A justificativa de alienação dos ativos da Petrobras amparada na falácia que ela está muito “endividada” também não encontra razão econômica. A Petrobras tem uma dívida elevada como qualquer empresa petrolífera. Nenhuma grande empresa financia ousadas investidas – como foi para descobrir o Pré-Sal – usando capital próprio. O que deve-se atentar na análise da dívida não é o seu valor nominal, mas sim a sua capacidade de solvência. O endividamento da Petrobras cresce concomitantemente crescem as reservas petrolíferas, ou seja - a sua renda – o que não constitui problemas de insolvência. Além disso, os investimentos feitos no Pré-sal têm maturação média de 10 anos. Ou seja, apenas a partir de 2020 começará, de forma mais célere, a geração de receita para amortecimento da dívida. Até aí tudo absolutamente normal para quem entende do setor.

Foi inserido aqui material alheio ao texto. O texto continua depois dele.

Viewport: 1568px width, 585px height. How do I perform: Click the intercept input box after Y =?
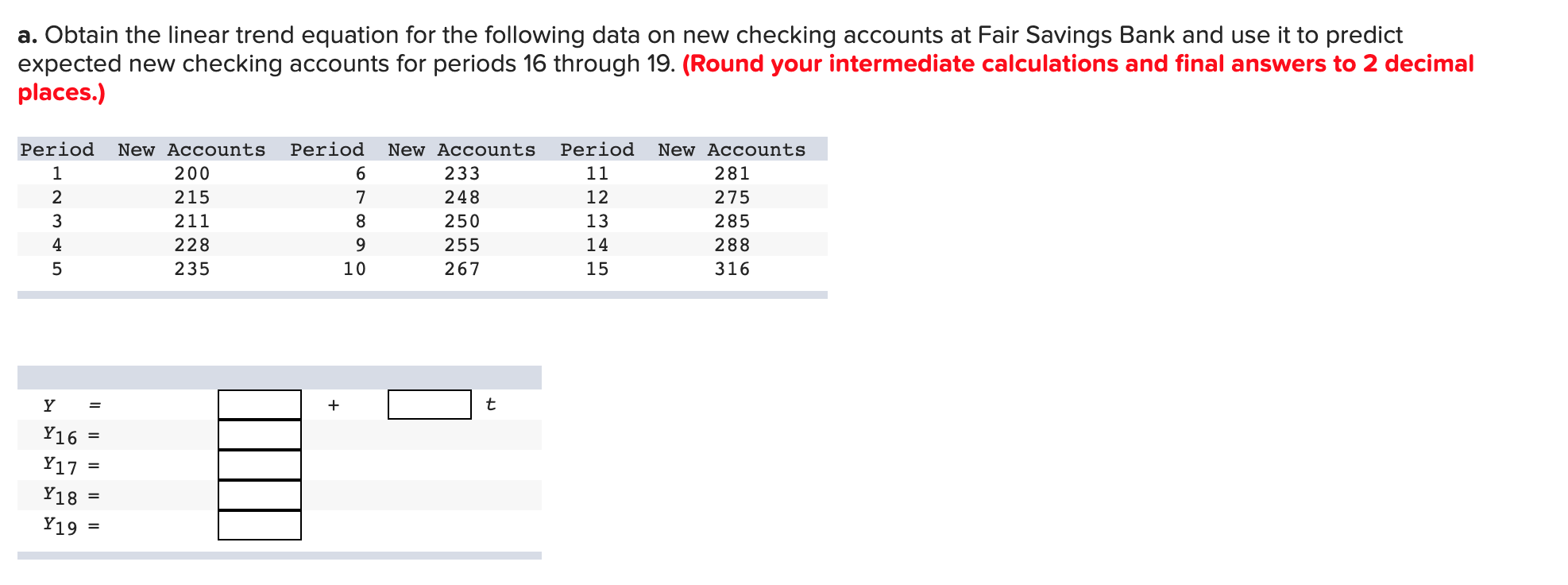coord(260,405)
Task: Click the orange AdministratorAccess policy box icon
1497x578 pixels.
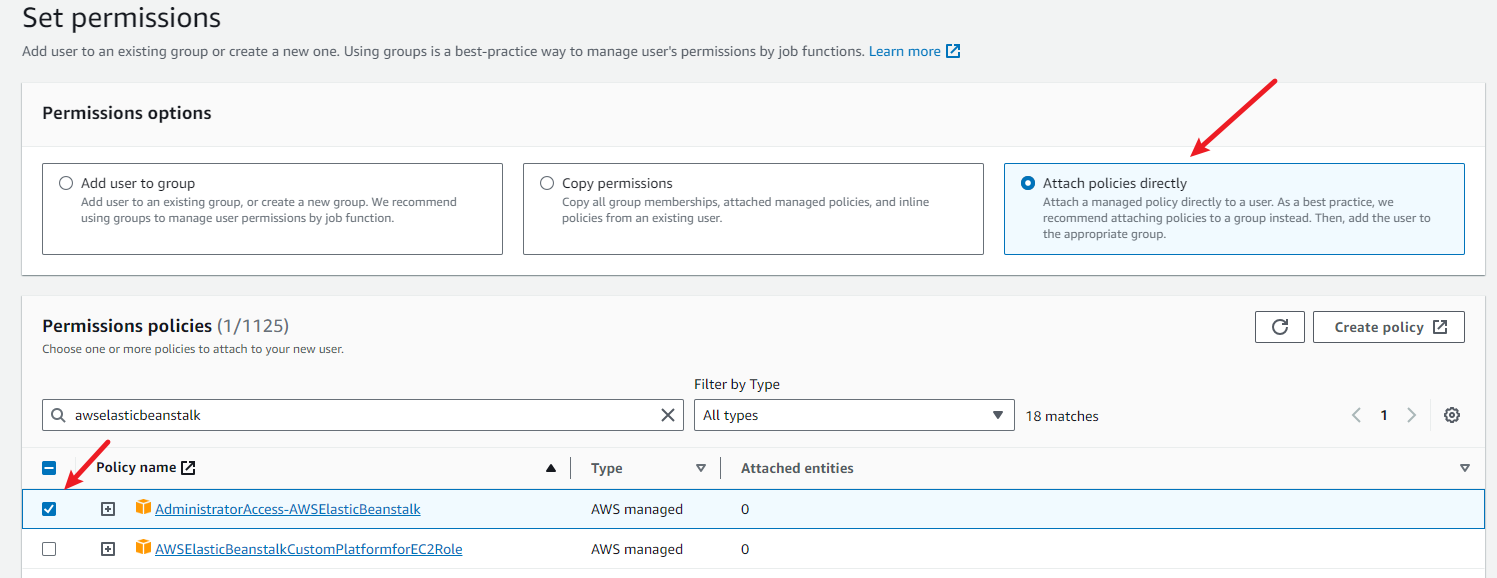Action: [x=144, y=508]
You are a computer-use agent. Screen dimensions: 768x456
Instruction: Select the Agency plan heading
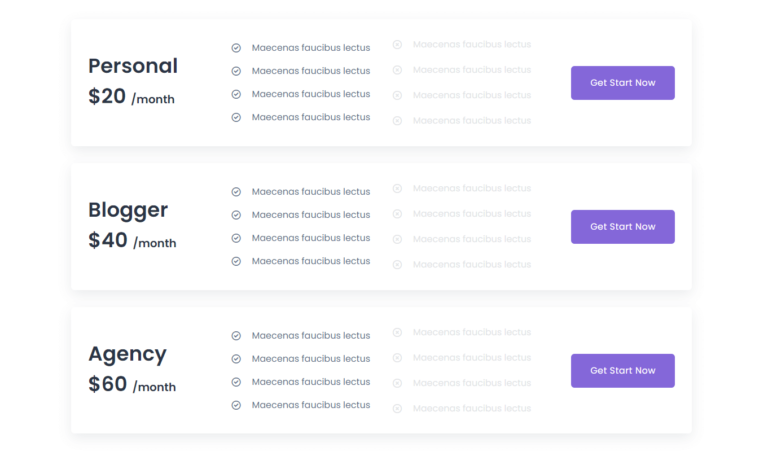coord(127,354)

Além disso, ao vender o controle das refinarias a Petrobras vai amortecer seu endividamento apenas do ponto de vista ilusório, no curto prazo. No longo prazo, porém, ela perde o direto ao recebimento da renda futura dessa atividade. Segundo o INEEP, apenas duas das refinarias que estão na lista, a Rlam e a Rnest – geraram mais de R$ 5 bilhões de receita operacional á Petrobras, o que significa que ela teve mais capacidade de gerar lucro ao seu acionista majoritário que é o Estado.
Por fim, ainda do ponto de vista econômico, a justificativa de abrir o mercado para gerar concorrência e isso pressionar a redução do preço ao consumidor é outro atentado a inteligência. Isso porque não existe concorrência nesse mercado. Vamos substituir um monopólio público por um monopólio privado. Você não vai trocar de estado da federação para abastecer seu carro porque o preço do posto que recebe gasolina da refinaria privada está mais caro. Ou seja, estamos na iminência de formar monopólios regionais.
A justificativa para esse crime de lesa pátria encontra respaldo na mesma lógica que sustentou, sorrateiramente, a Operação Lava Jato. A idéia de que mais Estado significa mais corrupção e distorção de preços. É mais um passo do Golpe que está vocacionado para solapar a soberania econômica, política e energética nacional.